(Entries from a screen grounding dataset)

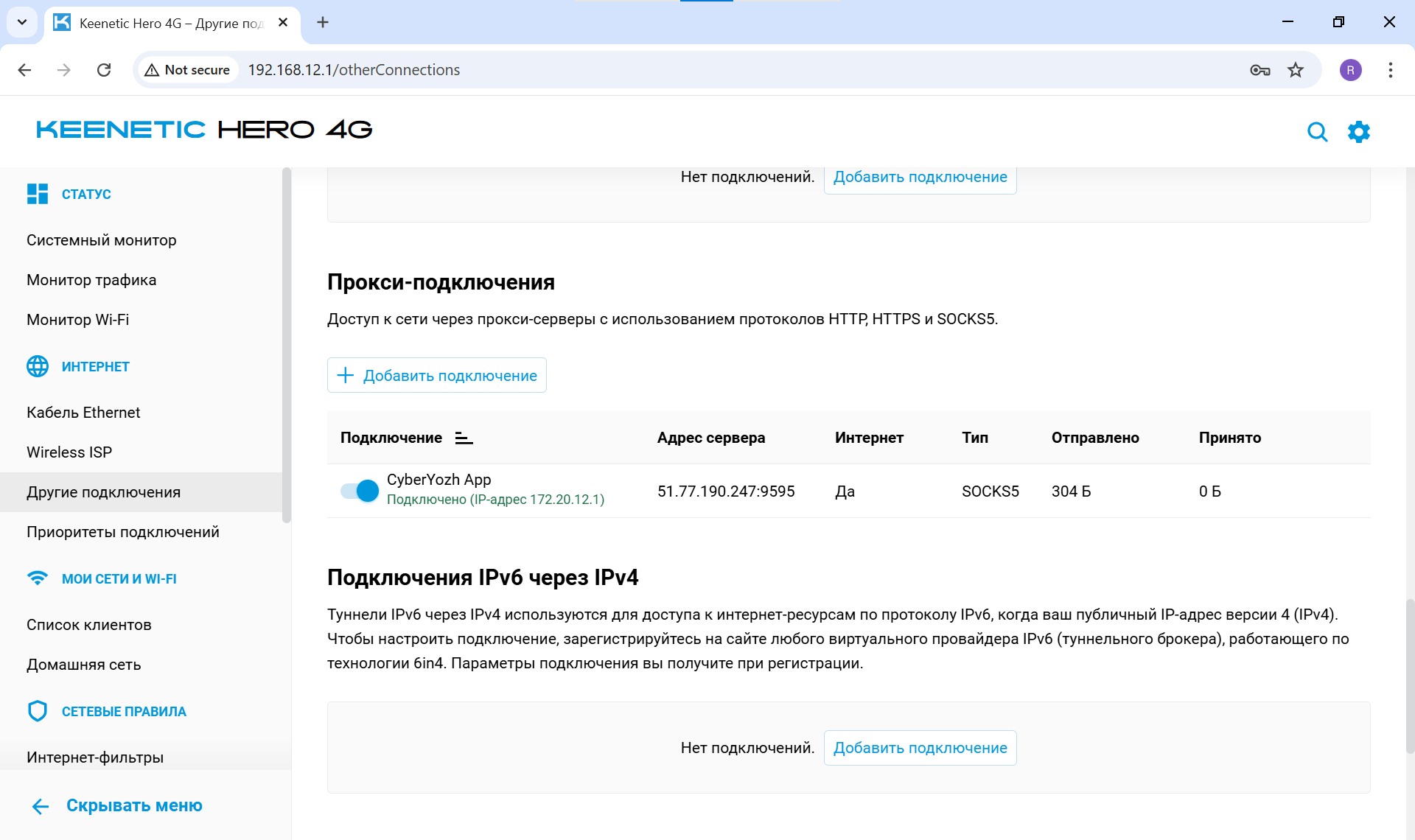Open the search panel via magnifier icon
The height and width of the screenshot is (840, 1415).
(1318, 132)
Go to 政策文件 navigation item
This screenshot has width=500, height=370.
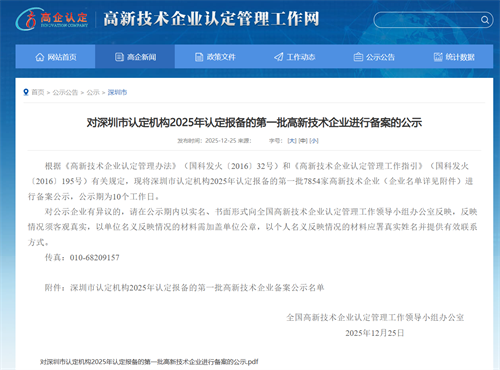click(x=215, y=57)
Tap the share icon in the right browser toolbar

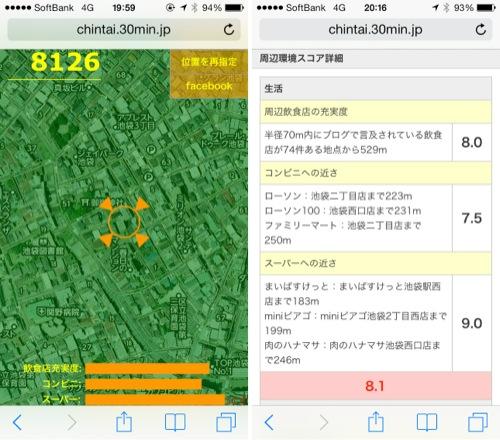[376, 422]
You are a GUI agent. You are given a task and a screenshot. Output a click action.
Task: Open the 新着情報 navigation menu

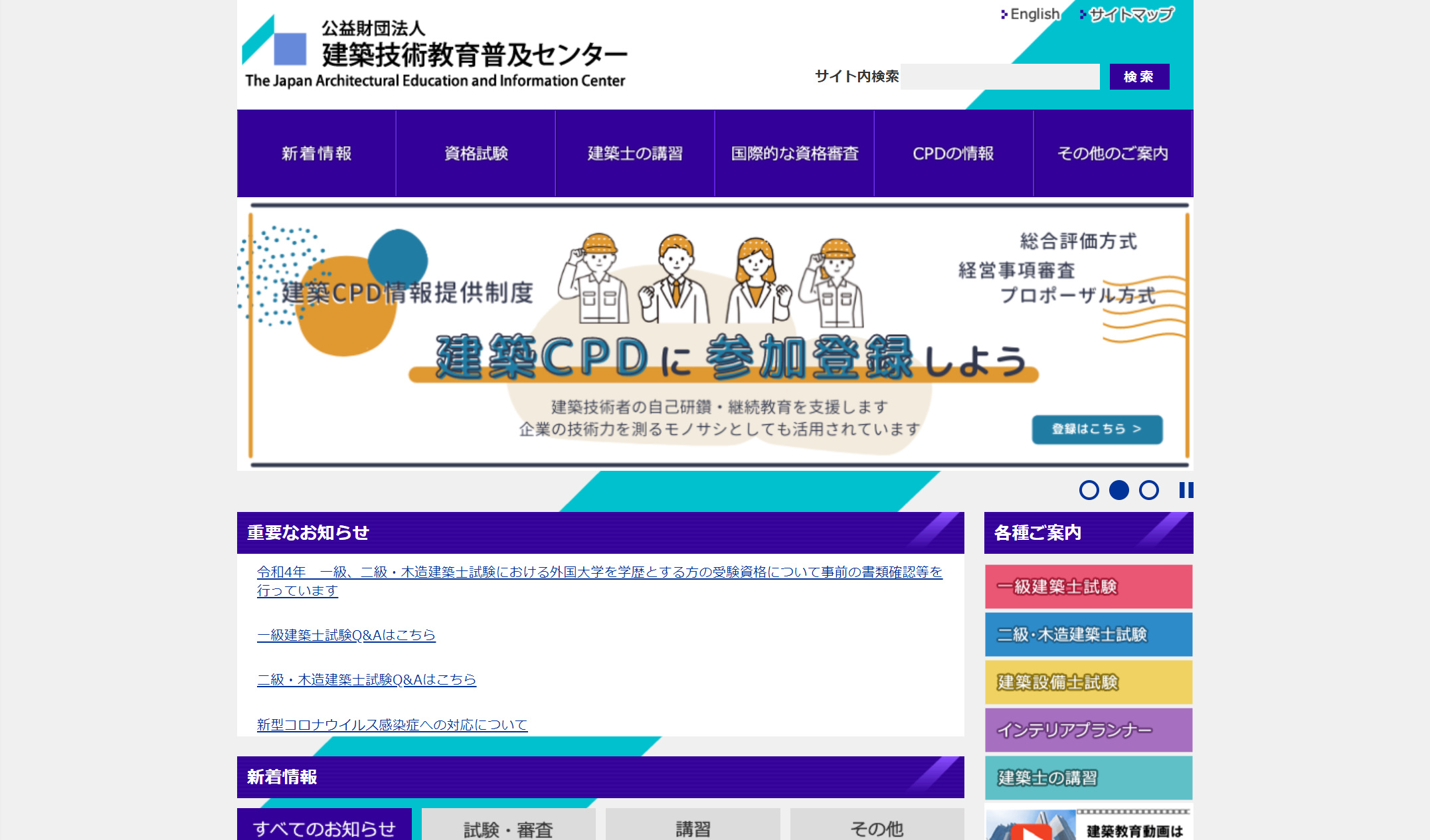pyautogui.click(x=316, y=153)
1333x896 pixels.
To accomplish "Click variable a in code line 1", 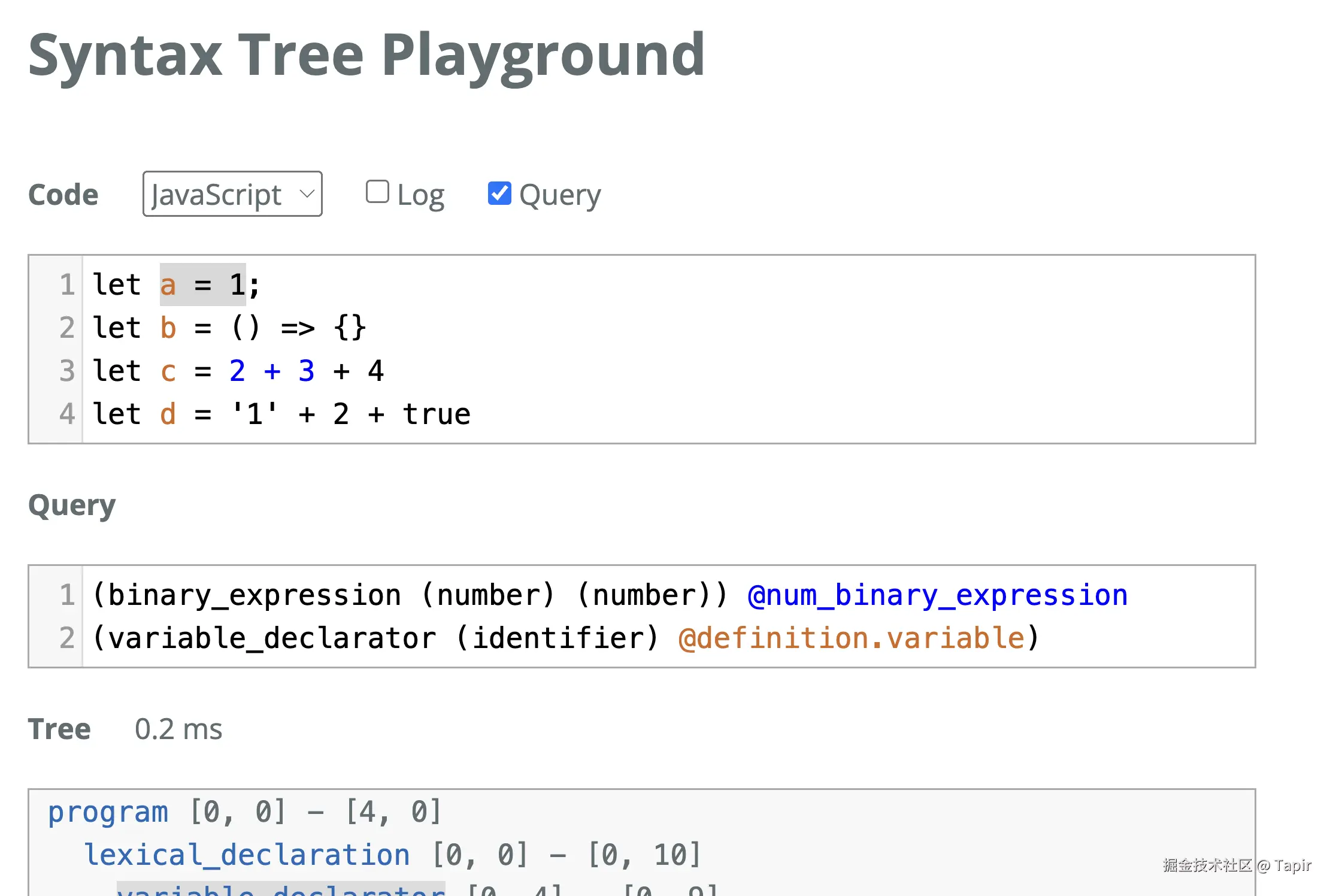I will click(x=168, y=285).
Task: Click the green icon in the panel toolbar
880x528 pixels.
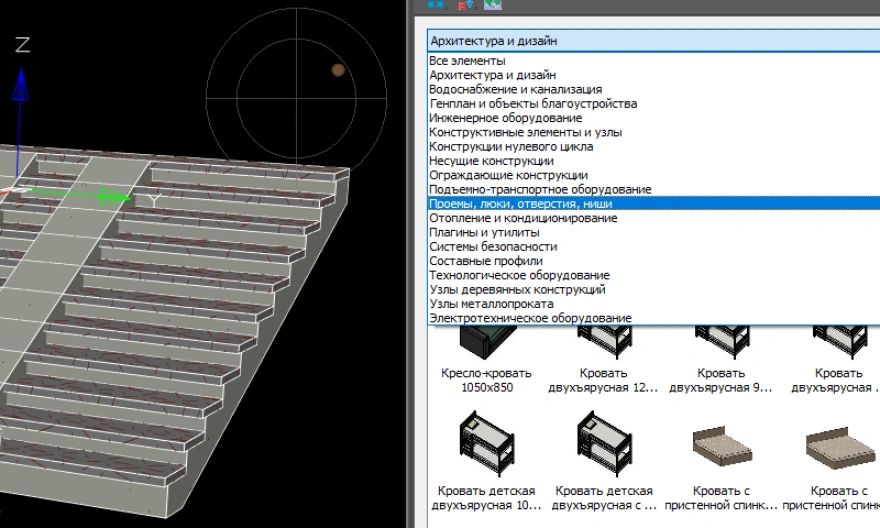Action: tap(492, 5)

▶ **DO THIS**:
Copy the stretch from the line containing "Task: Click the" through the end of the entries word for word, leaving out the pictures.

▶ **OUTPUT OF THE TASK**:
Task: Click the green icon in the panel toolbar
880x528 pixels.
Action: tap(492, 5)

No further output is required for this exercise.